Rappelons que dès lors qu’un préjudice est direct et certain (et au cas particulier, il l’est bien avant l’existence d’une annonce funeste ou non), il doit être réparé. Refuser d’indemniser les proches des victimes vivantes (et parfois très grièvement blessées) n’est pas seulement d’une violence inouïe mais constitue un véritable non sens juridique.
3 - Sur la disparition du PESVT [préjudice exceptionnel spécifique des victimes d’attentat)
On ne peut que regretter la rédaction pour le moins absconse de la 3ème mesure “en faveur des victimes” (sic) qui annonce la disparition du PESVT ” pour les personnes n’ayant pas été directement visées par l’attentat “, cette mesure trouvant à s’appliquer pour les victimes des éventuels attentats futurs.

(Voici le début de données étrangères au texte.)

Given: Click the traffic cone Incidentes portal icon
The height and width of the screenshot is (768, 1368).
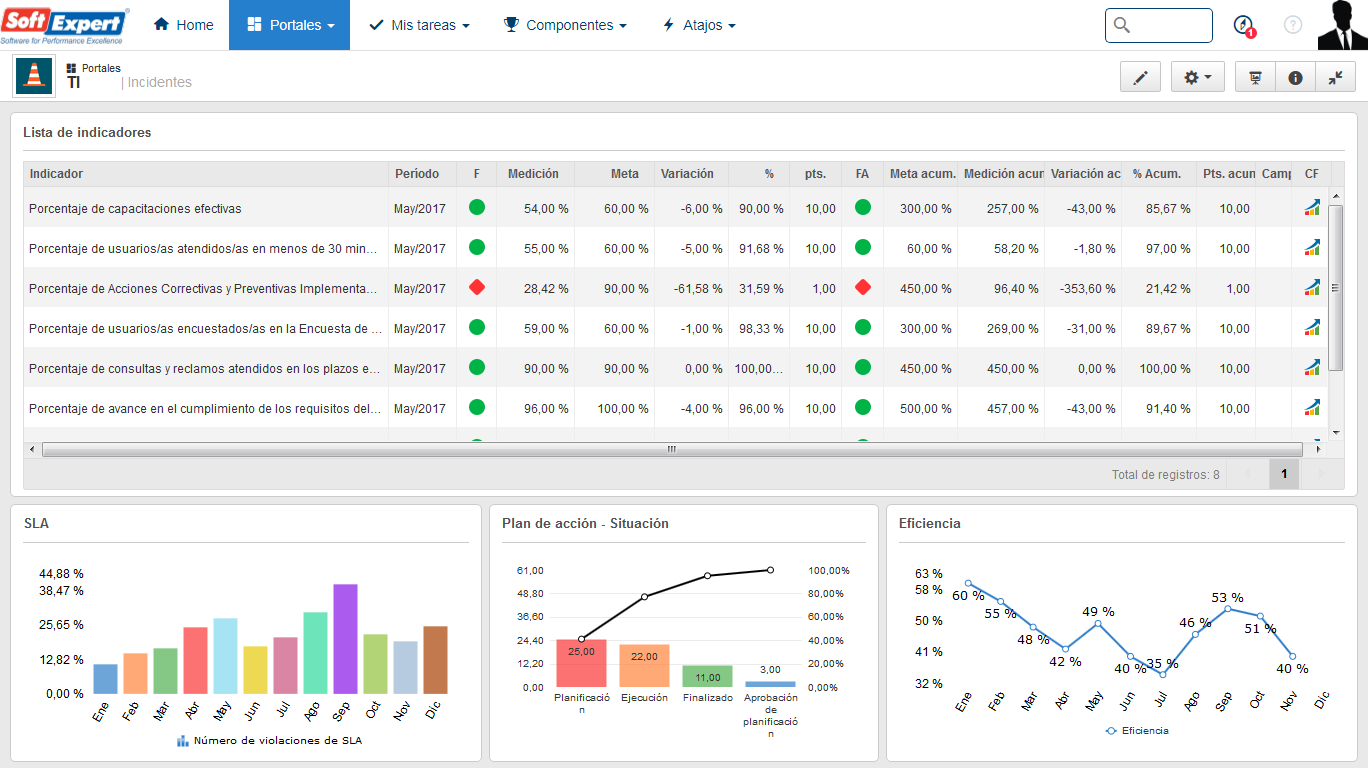Looking at the screenshot, I should tap(34, 76).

Aucune définition, aucune indication, ne permet de déterminer qui sont ces personnes non visées directement. S’agit-il des victimes indirectes ? S’agit-il des victimes directes ? On subodore qu’il s’agit des victimes dites du “cercle 2”5 mais sans aucune certitude. Si elles ne sont pas “directement visées par l’attentat”, il est à craindre qu’elles ne puissent, de surcroît, prétendre à un préjudice d’angoisse. De multiples interrogations se dressent sans aucun indice pour y répondre. Seule évidence, les victimes dont s’agit, vont incontestablement voir leur indemnisation drastiquement diminuée. Compte tenu de la gravité d’une telle suppression, il est pour le moins urgent que le Fonds s’explique sur cette mesure et sur la catégorie de victimes visées.
En conclusion, on ne peut que s’interroger sur le sens que le Fonds de Garantie donne à “avancée majeure” ou “réparation plus complète” puisque sous couvert de “mieux” réparer les victimes, il nous apparaît, bien au contraire, que c’est bien d’un incontestable recul du droit des victimes de terrorisme dont il se rengorge.